▶ _About this exercise_: The line containing "The height and" and every line after it to the end of the records: set those down exactly, without any pictures.

(Saved entries)

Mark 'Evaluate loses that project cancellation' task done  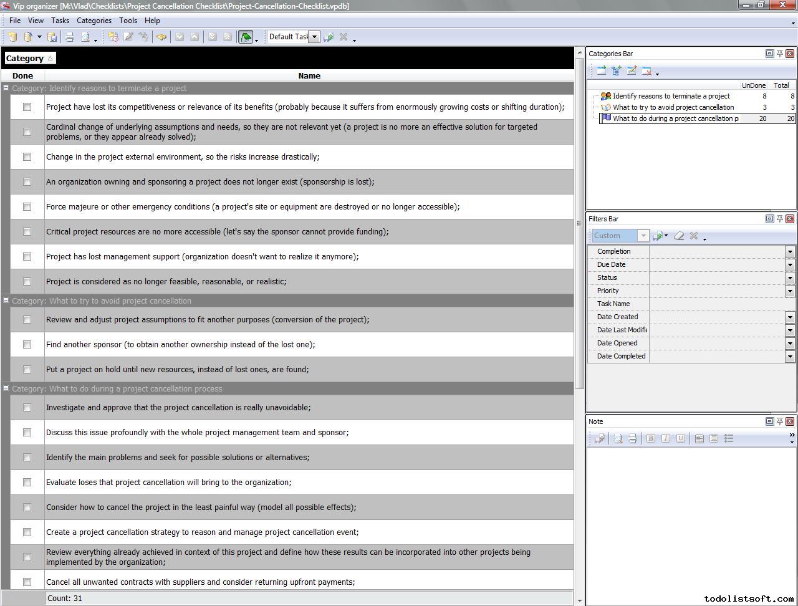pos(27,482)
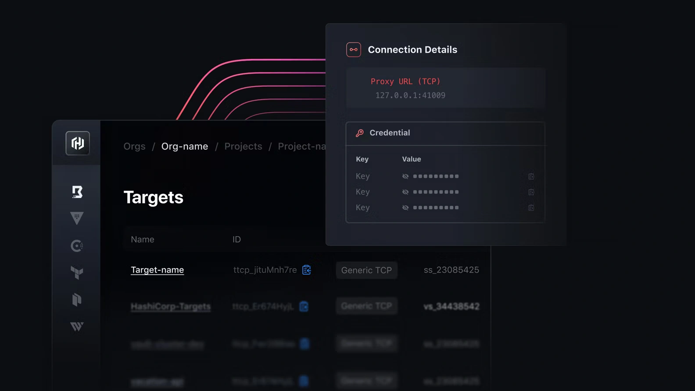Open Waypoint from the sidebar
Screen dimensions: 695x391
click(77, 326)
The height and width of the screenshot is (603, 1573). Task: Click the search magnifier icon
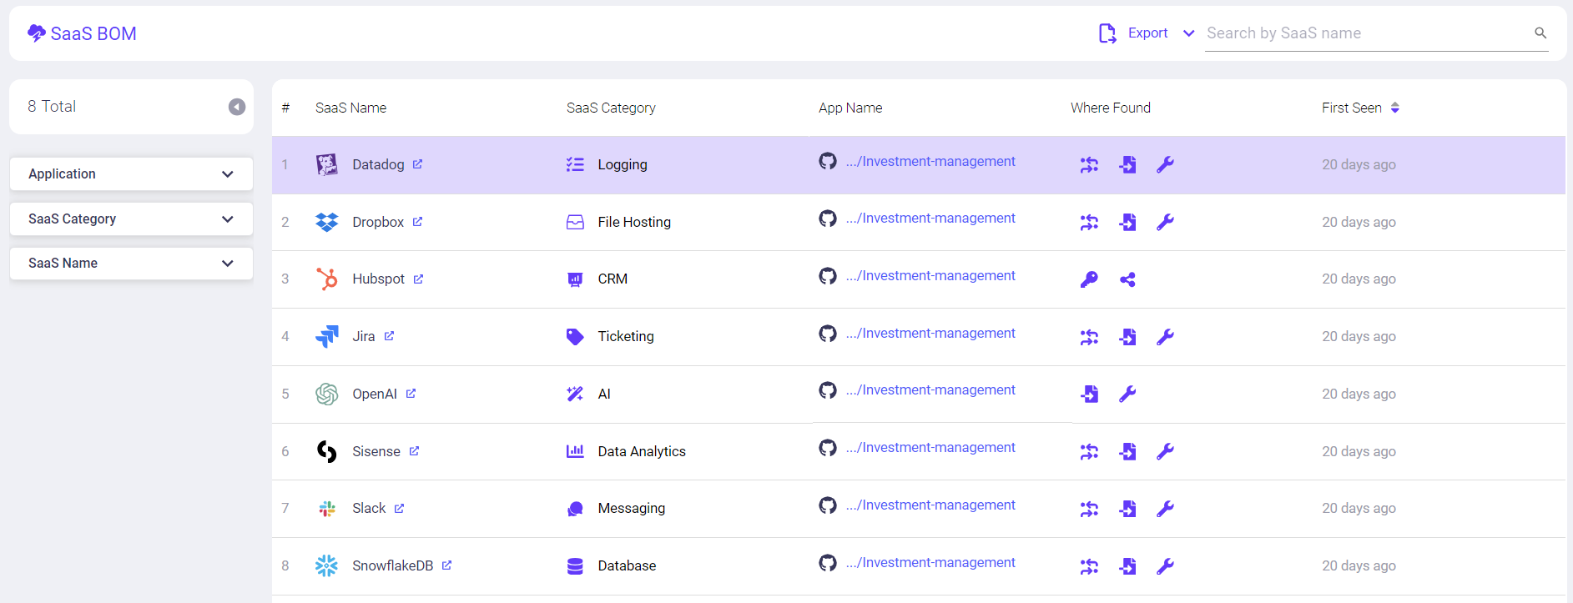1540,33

▶ _Output of the task_:
The height and width of the screenshot is (603, 1573). Task: Click the search magnifier icon
1540,33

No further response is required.